### Acciones requeridas
(1) Indica si cada afirmación concuerda con el texto sobre el agua en Palestina. Responde sí o no y cita literalmente las palabras del texto que lo deciden. (a) Antes de octubre de 2023, solo el 60 % de la población palestina tenía suministro de agua permanente. (b) La OMS recomienda 15 litros diarios por persona en situación normal. (c) En Gaza, el 97 % del agua está contaminada.
(2) Devuelve sin cambios el fragmento del texto sobre el agua en Palestina que empieza con "El uso del agua" y sigue hasta "por la vida.".
(3) Según el texto sobre el agua en Palestina, ¿qué porcentaje de las muestras ambientales tomadas en Gaza presentan contaminación con polio?

### Texto proporcionado
□ □ □ □
Las restricciones al acceso a agua y electricidad han generado una crisis humanitaria extrema. Incluso antes de la escalada de violencia por parte de Israel en octubre de 2023, la situación ya era alarmante: solo el 60 % de la población palestina disponía de un suministro de agua permanente. En mayo de 2023, la población de Cisjordania tenía acceso a 89 litros al día per cápita y la de Gaza, a 82,7; cifras inferiores a las recomendadas por la OMS de 100 litros al día per cápita. A partir de octubre de 2023, la población gazatí cuenta con menos de 3 litros de agua potable disponibles por persona al día, muy por debajo de los 15 recomendados por la OMS en situación de emergencia humanitaria, aumentando drásticamente las enfermedades transmitidas por el agua y el riesgo de infecciones, especialmente en la infancia. En noviembre de 2023, se registró un incremento del 35% en enfermedades de la piel y un 40% en casos de diarrea. El 18 de febrero pasado, El Salto informaba que, según la OMS el 88% de las muestras ambientales tomadas en Gaza presentan contaminación con polio, lo que supone un riesgo inminente de brotes epidémicos.
En Gaza, el 97% del agua está contaminada debido a la sobreexplotación y la intrusión de agua salina. La única opción para obtener agua potable es la desalinización y el bombeo, ambos procesos dependen de la electricidad. Sin un suministro energético estable, las plantas de tratamiento no pueden funcionar, dejando a la población sin agua segura.
El control de los recursos energéticos por parte de Israel ha sido constante, agravándose a partir de la ofensiva militar. A inicios de este mes de marzo, después de una semana de bloqueo de la ayuda humanitaria que entraba a la Franja de Gaza, Israel ha cortado el suministro eléctrico con el objetivo de presionar a Hamás para la liberación de rehenes. Ello representa una amenaza constante para la salud pública y agudiza el estado de emergencia sanitaria ya grave.
El uso del agua como arma de guerra y mecanismo de limpieza étnica en Palestina constituye una violación grave del derecho internacional humanitario y del derecho humano al agua reconocido por la ONU. La comunidad internacional tiene la obligación de garantizar la restauración de los recursos hídricos palestinos y apoyar un modelo de gestión justa y sostenible.
Es de vital importancia que la comunidad internacional tome medidas urgentes, incluyendo la suspensión de la asistencia militar a Israel, la ruptura de relaciones con el Estado de Israel y la adhesión a la demanda presentada ante la Corte Internacional de Justicia contra Israel por el delito de genocidio.
El acceso al agua en Palestina es una cuestión de justicia ambiental, derechos humanos y autodeterminación. La lucha por el agua es, en definitiva, la lucha por la vida.
No necesitamos que nos lo recuerden:
el Monte Carmelo está en nosotros
y en nuestras pestañas, la hierba de Galilea.
No digas: Si pudiéramos correr hacia ella como un río.
No lo digas:
Nosotros y nuestra tierra somos una sola carne y hueso.
Mahmoud Darwish: “Diario de una herida palestina»
Lola Mata Harroué, Sandra Tous Rodriguez y Jordi Besora Magem son integrantes de Ingeniería Sin Fronteras.
□ □ □ □
### Extractos de datos
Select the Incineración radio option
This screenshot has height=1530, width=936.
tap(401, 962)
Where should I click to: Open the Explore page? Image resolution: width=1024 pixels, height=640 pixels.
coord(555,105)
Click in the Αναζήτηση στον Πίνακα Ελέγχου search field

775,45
□ □ □ □
### Respuestas del ejercicio
(1)
(a) Sí: «solo el 60 % de la población palestina disponía de un suministro de agua permanente».
(b) No: «muy por debajo de los 15 recomendados por la OMS en situación de emergencia humanitaria».
(c) Sí: «En Gaza, el 97% del agua está contaminada debido a la sobreexplotación y la intrusión de agua salina».

(2)
El uso del agua como arma de guerra y mecanismo de limpieza étnica en Palestina constituye una violación grave del derecho internacional humanitario y del derecho humano al agua reconocido por la ONU. La comunidad internacional tiene la obligación de garantizar la restauración de los recursos hídricos palestinos y apoyar un modelo de gestión justa y sostenible.
Es de vital importancia que la comunidad internacional tome medidas urgentes, incluyendo la suspensión de la asistencia militar a Israel, la ruptura de relaciones con el Estado de Israel y la adhesión a la demanda presentada ante la Corte Internacional de Justicia contra Israel por el delito de genocidio.
El acceso al agua en Palestina es una cuestión de justicia ambiental, derechos humanos y autodeterminación. La lucha por el agua es, en definitiva, la lucha por la vida.

(3) El 88%.